*Aim of the exercise:* Could you output, word for word, only the lines from the line with "Image resolution: width=690" to the end of the entries, including both ends? Omit the pictures.
═════ Data extract ═════
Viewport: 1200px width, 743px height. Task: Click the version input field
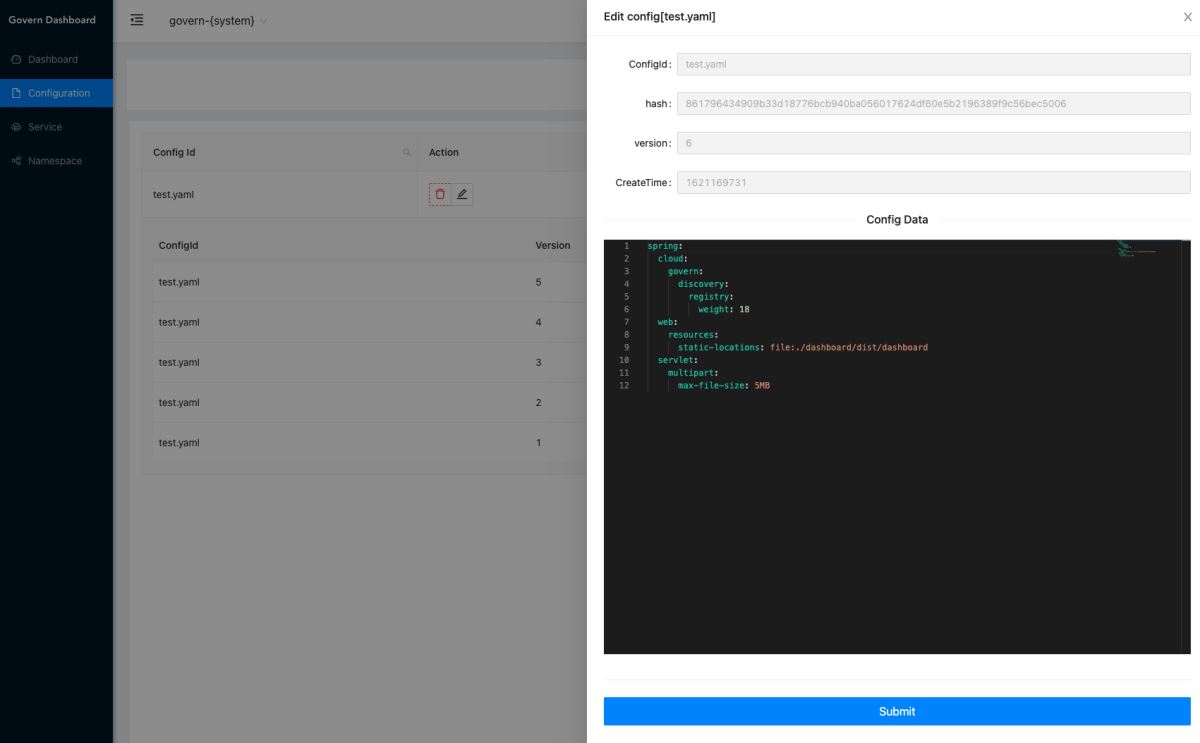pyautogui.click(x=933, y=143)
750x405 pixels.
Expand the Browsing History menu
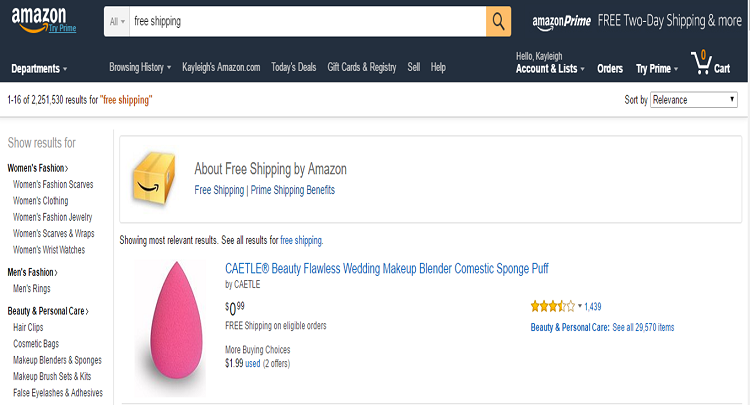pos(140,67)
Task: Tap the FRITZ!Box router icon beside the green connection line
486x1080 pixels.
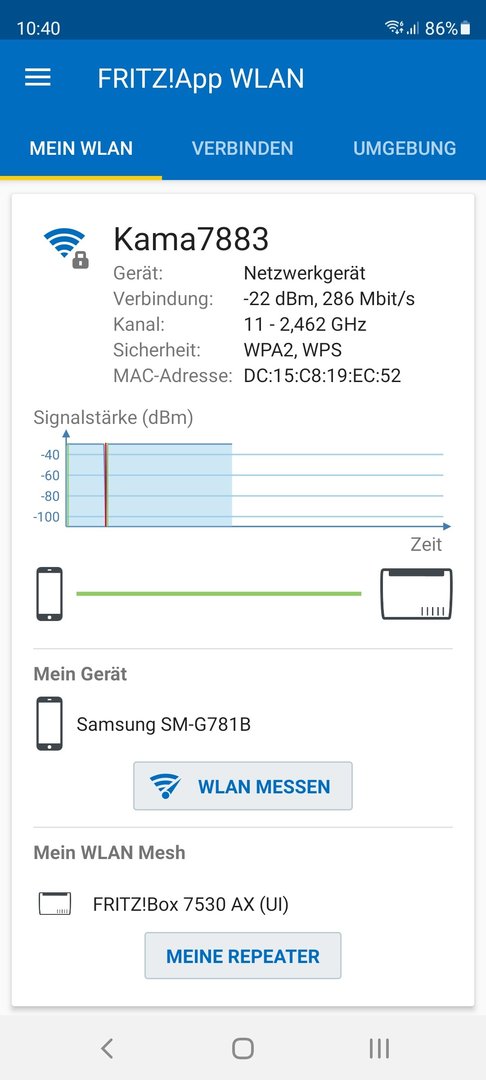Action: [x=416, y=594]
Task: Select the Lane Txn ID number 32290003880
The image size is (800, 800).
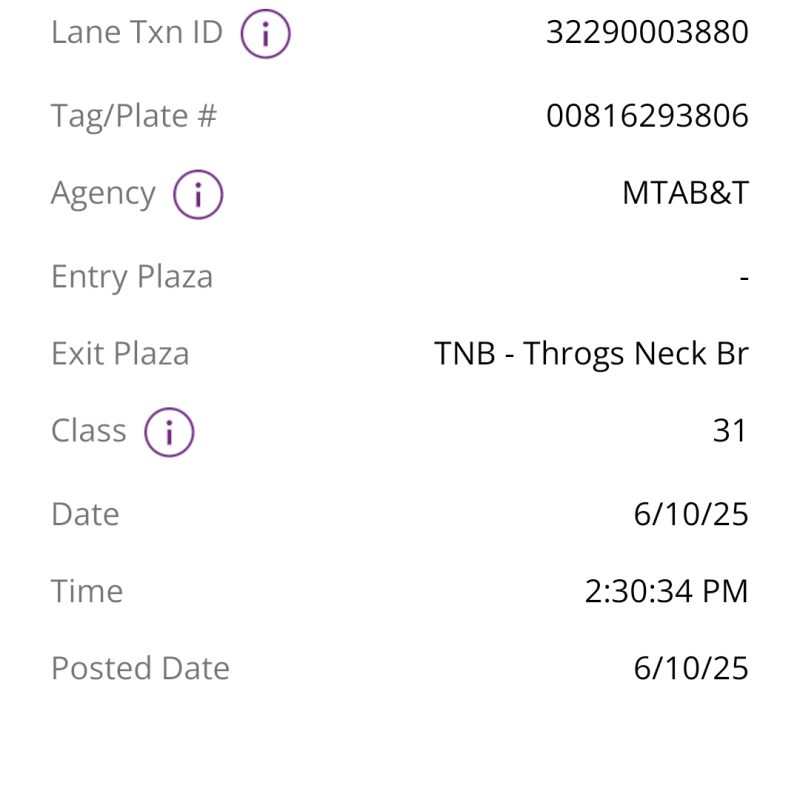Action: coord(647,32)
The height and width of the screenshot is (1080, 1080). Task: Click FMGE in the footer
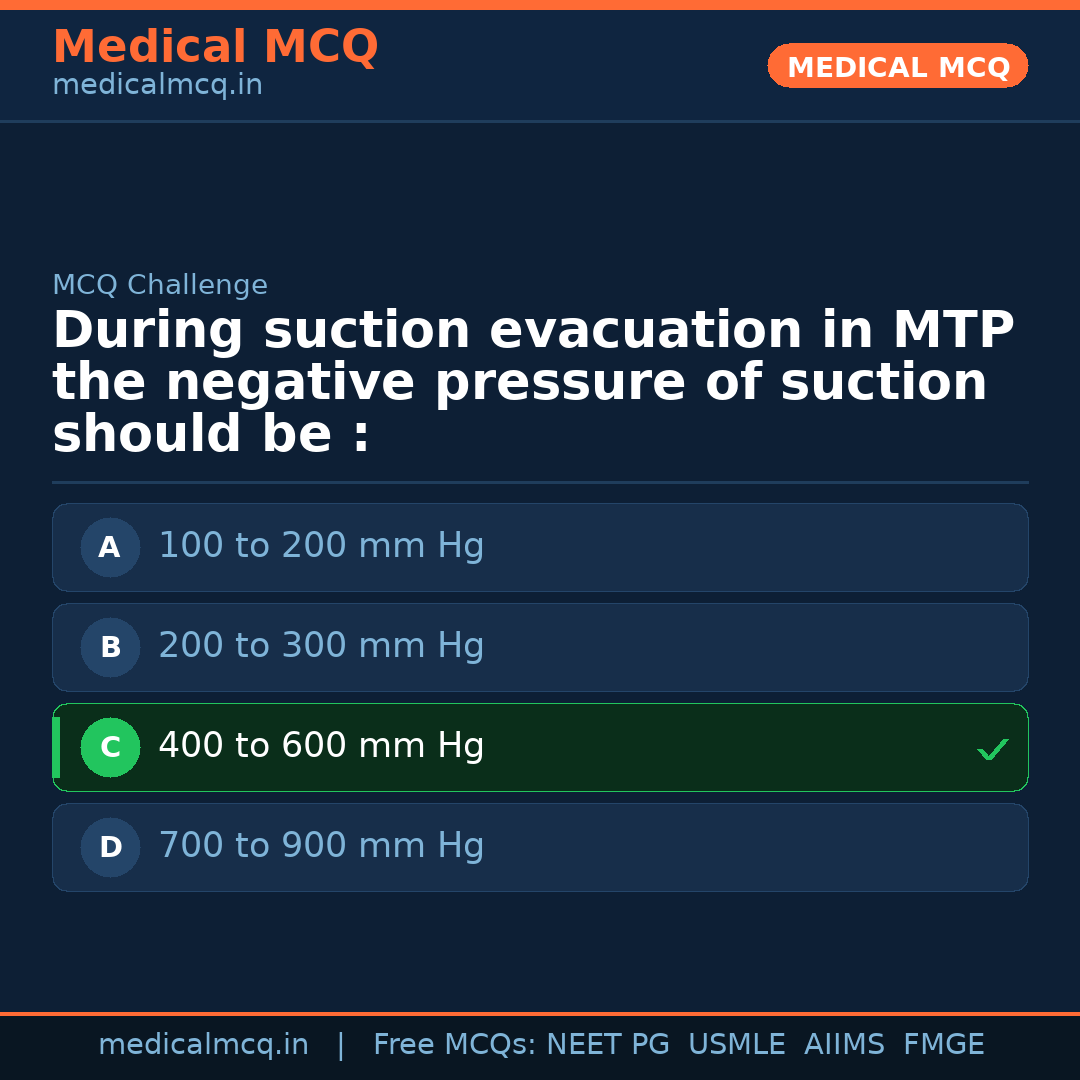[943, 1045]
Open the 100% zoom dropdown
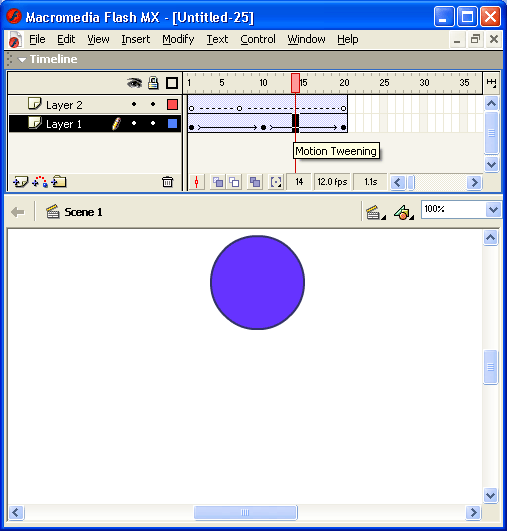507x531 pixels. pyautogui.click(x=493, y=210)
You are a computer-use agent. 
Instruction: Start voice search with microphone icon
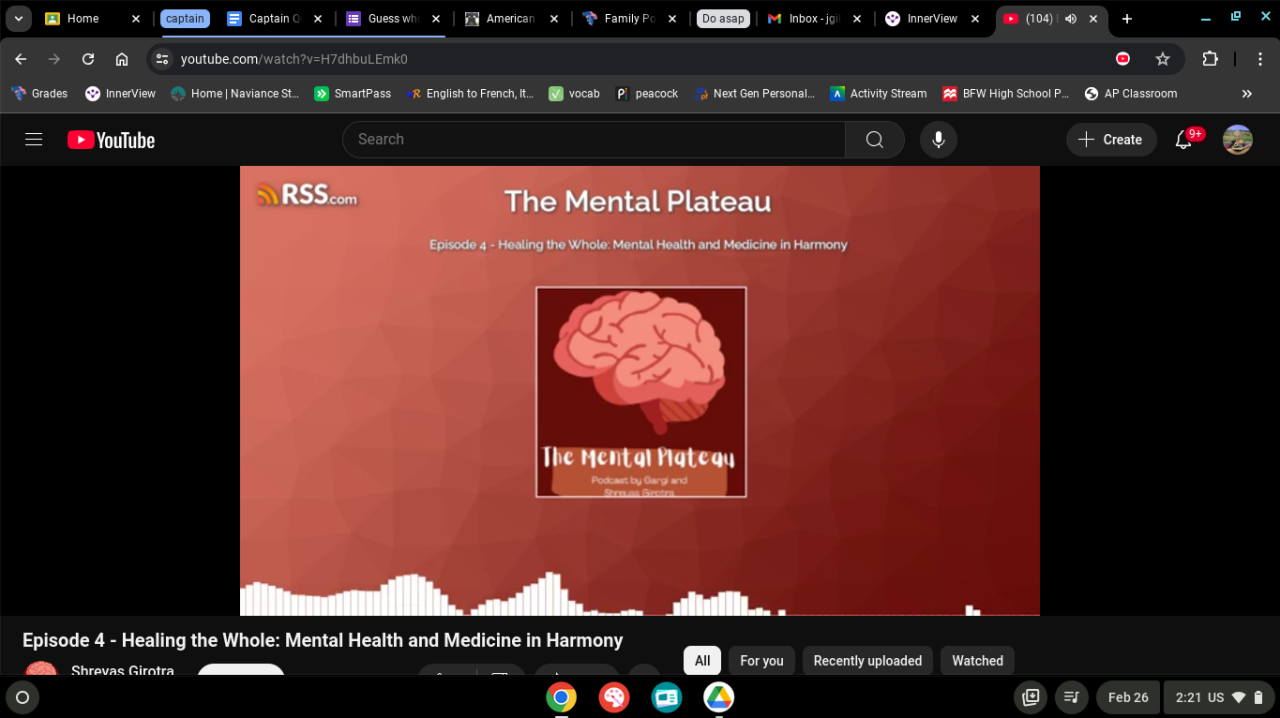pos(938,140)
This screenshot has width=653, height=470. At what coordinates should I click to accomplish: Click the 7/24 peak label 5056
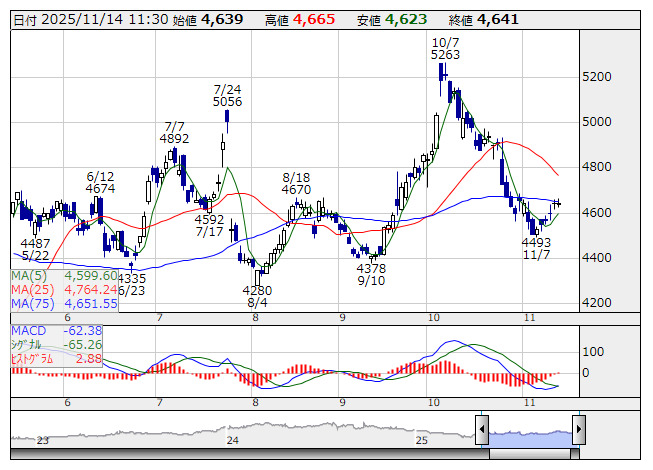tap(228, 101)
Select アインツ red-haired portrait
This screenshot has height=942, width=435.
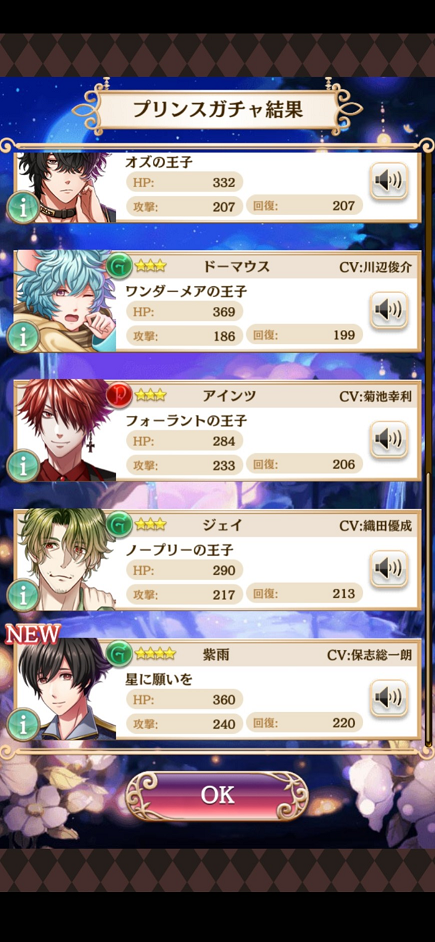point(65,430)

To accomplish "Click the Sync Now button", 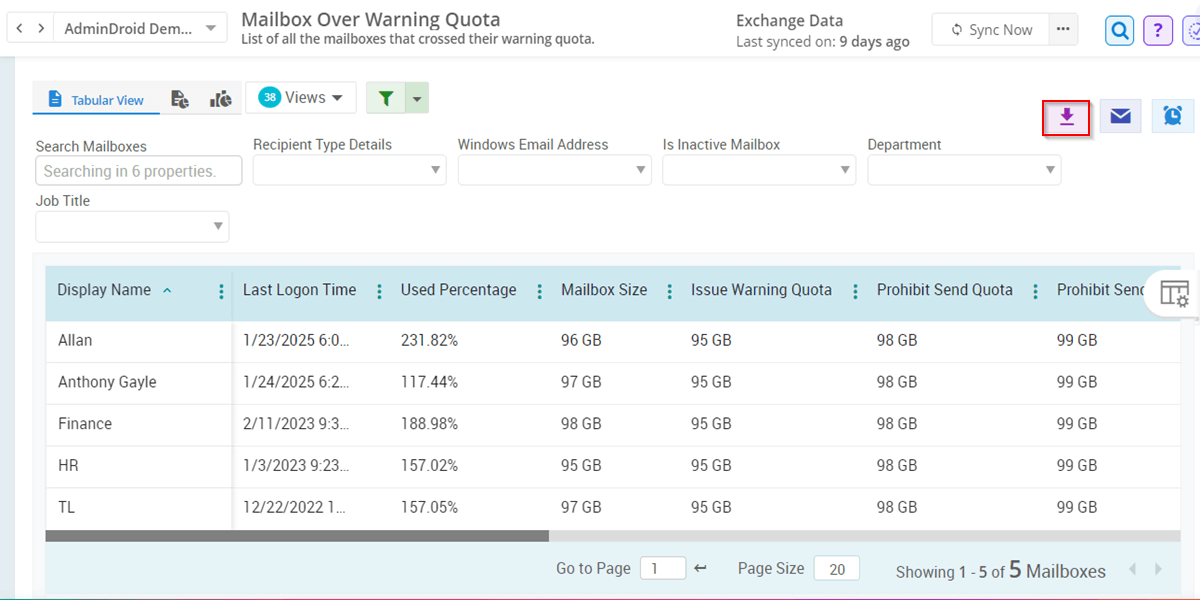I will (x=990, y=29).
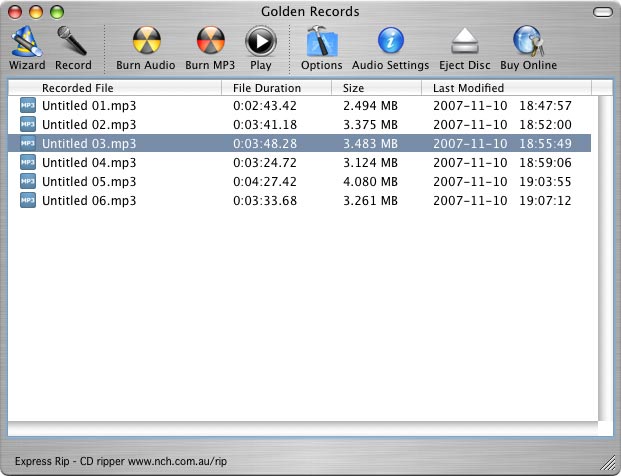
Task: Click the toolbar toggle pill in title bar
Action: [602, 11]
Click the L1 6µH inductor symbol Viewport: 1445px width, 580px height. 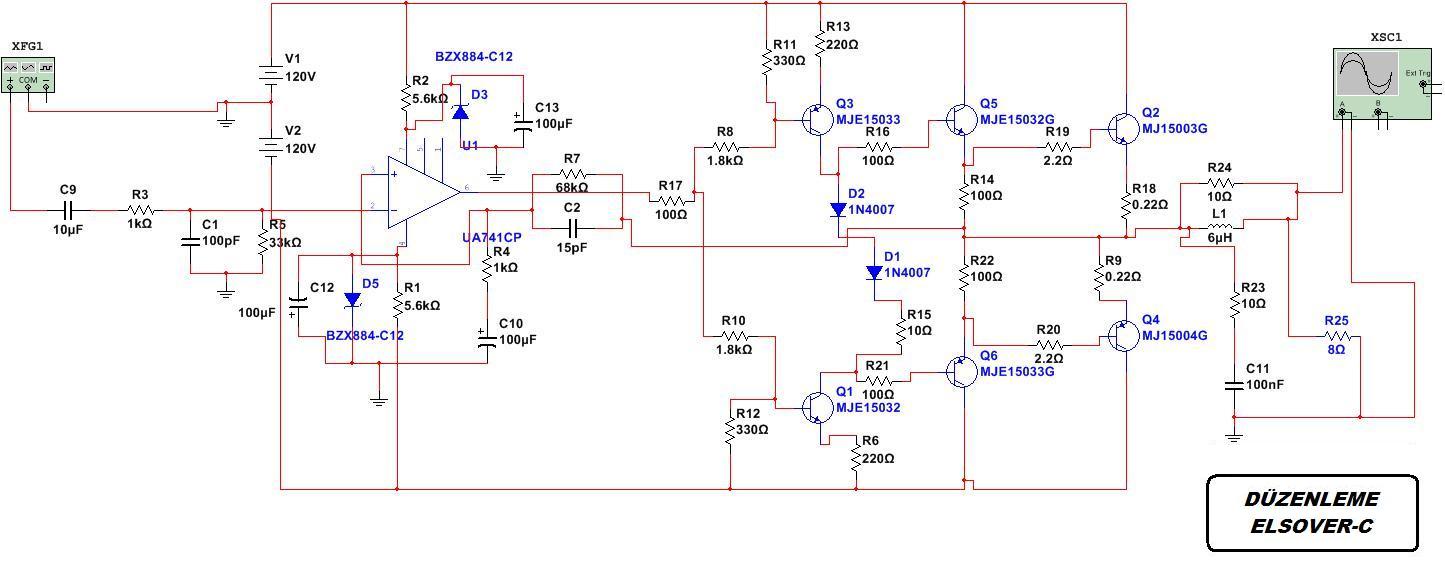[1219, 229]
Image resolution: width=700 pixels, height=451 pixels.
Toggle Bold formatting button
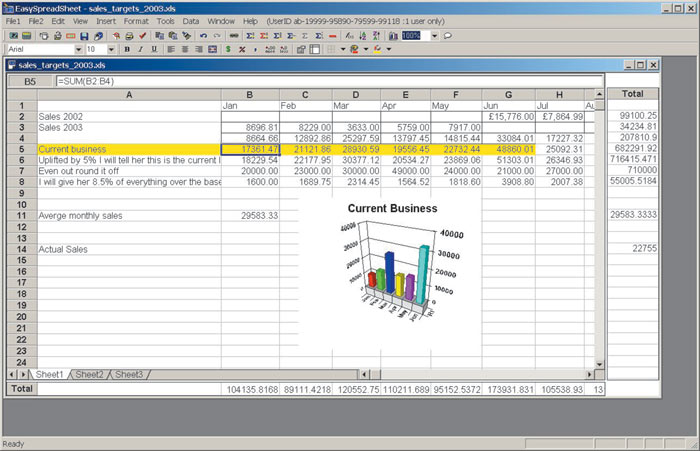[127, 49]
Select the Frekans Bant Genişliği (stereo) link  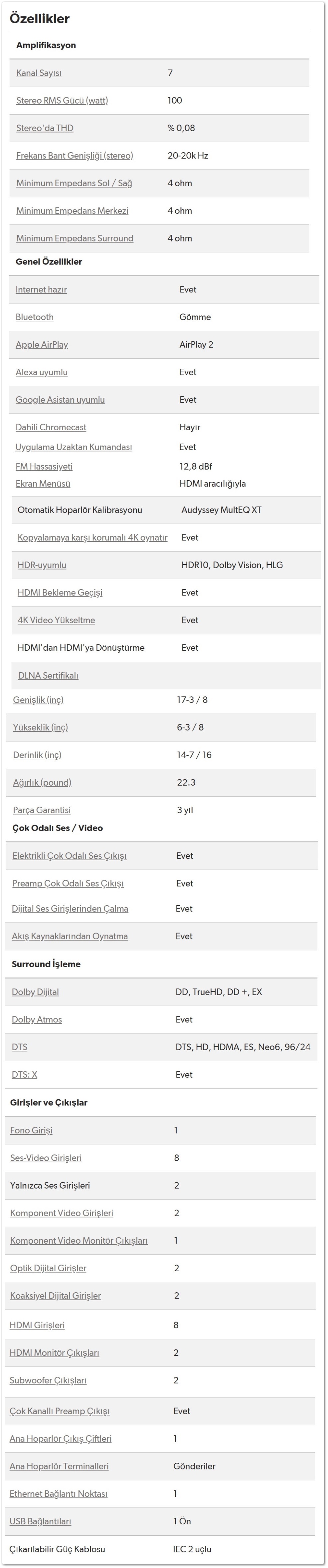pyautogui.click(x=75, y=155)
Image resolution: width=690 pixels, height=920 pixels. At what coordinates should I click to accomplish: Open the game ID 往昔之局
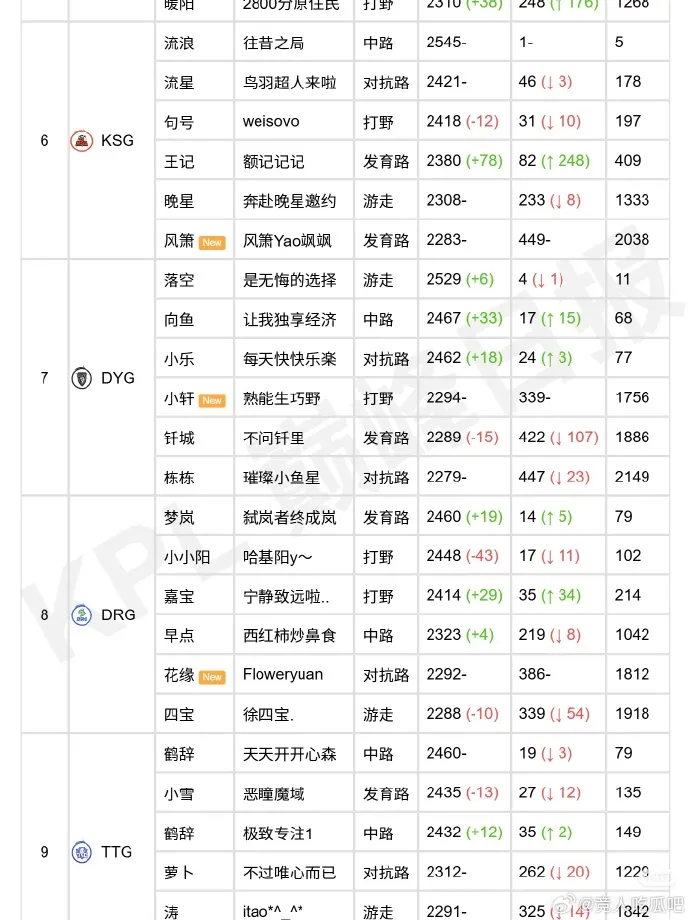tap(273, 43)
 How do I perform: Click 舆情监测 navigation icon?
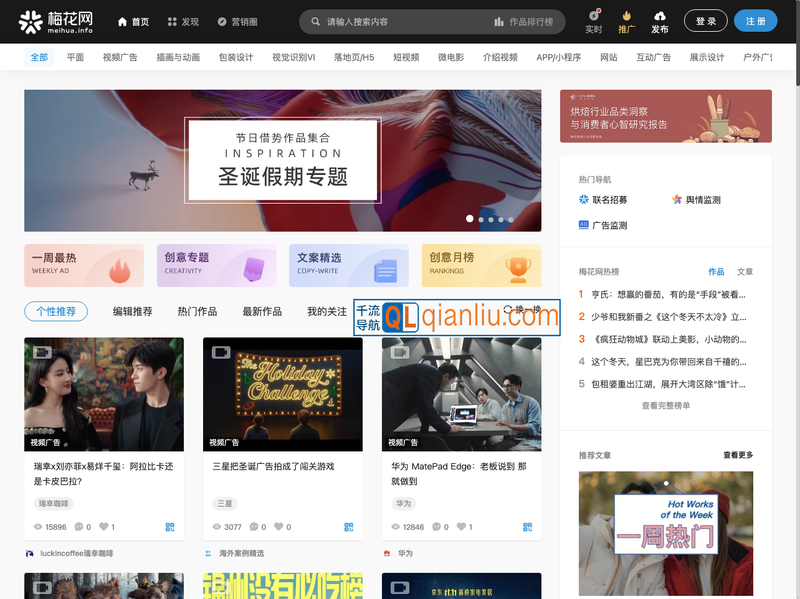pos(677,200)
═════
*Exercise answer:*
Image resolution: width=690 pixels, height=920 pixels. At what coordinates should I click to accomplish: Open the game ID 往昔之局
tap(273, 43)
 How do I perform: Click 舆情监测 navigation icon?
pos(677,200)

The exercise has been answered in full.